Tuesday, October 17, 2017

Getting the execution times of the EMR Steps from the CLI

In the previous blog, we executed a Hive script to convert the Airline dataset from the original csv format to Parquet Snappy format. And then same query were run to csv and the Parquet Snappy format data to see the performance improvements. This involved three steps.

Step 1 : Create the ontime and the ontime_parquet_snappy table. Move the data from ontime table to the ontime_parquet_snappy table for the conversion of one format to another.

Step 2 : Execute the query on the ontime table, which represents the csv data.

Step 3 : Execute the query on the ontime_parquet_snappy time, which representa the Parquet Snappy data.

The execution time for the above three steps was got from the AWS EMR management console which is a Web UI. All the tasks which can be done from the AWS management console can also be done from the CLI (Command Line Interface) also. Lets see the steps involved to get the execution time for the steps in EMR.

Step 1 : Install the AWS CLI for the appropriate OS. Here are the instructions for the same.

Step 2 : Generate the Security Credentials. These are used to make calls from the SDK and CLI. More about Security Credentials here and how to generate them here.

Step 3 : Configure the AWS CLI by specifying the Security Credentials and the Region by running the 'aws config' command. More details here.
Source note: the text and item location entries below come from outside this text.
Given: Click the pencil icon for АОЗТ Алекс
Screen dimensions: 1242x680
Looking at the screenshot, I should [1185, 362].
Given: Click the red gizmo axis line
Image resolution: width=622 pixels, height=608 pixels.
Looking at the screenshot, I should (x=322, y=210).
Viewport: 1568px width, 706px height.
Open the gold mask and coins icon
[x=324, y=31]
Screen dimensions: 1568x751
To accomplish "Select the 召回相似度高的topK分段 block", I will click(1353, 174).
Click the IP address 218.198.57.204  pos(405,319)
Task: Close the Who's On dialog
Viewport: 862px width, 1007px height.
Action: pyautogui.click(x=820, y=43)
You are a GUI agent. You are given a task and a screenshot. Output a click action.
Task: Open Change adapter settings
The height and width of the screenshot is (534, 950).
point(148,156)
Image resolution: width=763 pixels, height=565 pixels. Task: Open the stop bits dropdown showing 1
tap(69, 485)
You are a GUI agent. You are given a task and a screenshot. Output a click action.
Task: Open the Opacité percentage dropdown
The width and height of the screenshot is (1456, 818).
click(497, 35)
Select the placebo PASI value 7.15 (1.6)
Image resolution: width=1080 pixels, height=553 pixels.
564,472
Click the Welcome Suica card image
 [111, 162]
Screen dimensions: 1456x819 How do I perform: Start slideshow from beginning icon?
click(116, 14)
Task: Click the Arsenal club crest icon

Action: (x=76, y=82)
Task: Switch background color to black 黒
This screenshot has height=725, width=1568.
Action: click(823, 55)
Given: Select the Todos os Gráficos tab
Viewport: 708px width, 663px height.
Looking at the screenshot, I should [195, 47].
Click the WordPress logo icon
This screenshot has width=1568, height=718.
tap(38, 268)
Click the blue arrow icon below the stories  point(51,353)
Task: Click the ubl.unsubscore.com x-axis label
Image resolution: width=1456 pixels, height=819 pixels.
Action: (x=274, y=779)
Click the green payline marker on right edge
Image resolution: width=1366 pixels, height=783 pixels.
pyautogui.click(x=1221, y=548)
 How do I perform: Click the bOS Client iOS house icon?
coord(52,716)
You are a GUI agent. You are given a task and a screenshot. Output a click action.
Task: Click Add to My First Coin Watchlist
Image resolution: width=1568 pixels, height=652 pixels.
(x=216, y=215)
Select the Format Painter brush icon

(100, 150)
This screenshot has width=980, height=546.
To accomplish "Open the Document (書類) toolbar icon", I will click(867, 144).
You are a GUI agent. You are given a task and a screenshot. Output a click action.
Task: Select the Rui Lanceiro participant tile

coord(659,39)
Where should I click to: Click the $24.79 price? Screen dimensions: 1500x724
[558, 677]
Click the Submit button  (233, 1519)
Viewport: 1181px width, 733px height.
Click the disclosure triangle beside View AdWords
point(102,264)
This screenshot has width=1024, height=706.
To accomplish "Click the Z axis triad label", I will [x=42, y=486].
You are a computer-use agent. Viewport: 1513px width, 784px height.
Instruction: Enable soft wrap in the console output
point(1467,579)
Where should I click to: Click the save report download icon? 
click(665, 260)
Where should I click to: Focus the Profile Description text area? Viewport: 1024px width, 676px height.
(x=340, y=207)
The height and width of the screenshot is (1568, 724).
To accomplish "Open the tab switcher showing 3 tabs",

Step 4 : From the prompt execute the below command to get the cluster-id of the EMR cluster.
aws emr list-clusters --query 'Clusters[*].{Id:Id}'

Step 5 : For the above cluster-id get the step-id by executing the below command.
aws emr list-steps --cluster-id j-1WNWN0K81WR11 --query 'Steps[*].{Id:Id}'

Step 6 : For one of the above step-id get the start and the end time and so the execution time for the step.
aws emr describe-step --cluster-id j-1WNWN0K81WR11 --step-id s-3CTY1MTJ4IPRP --query 'Step.{StartTime:Status.Timeline.StartDateTime,EndTime:Status.Timeline.EndDateTime}'

The above commands might look a bit cryptic, but it's easy once you get started. The documentation for the same is here. As noticed, I have created a Ubuntu Virtual machine on top of Windows and executing the commands in Ubuntu.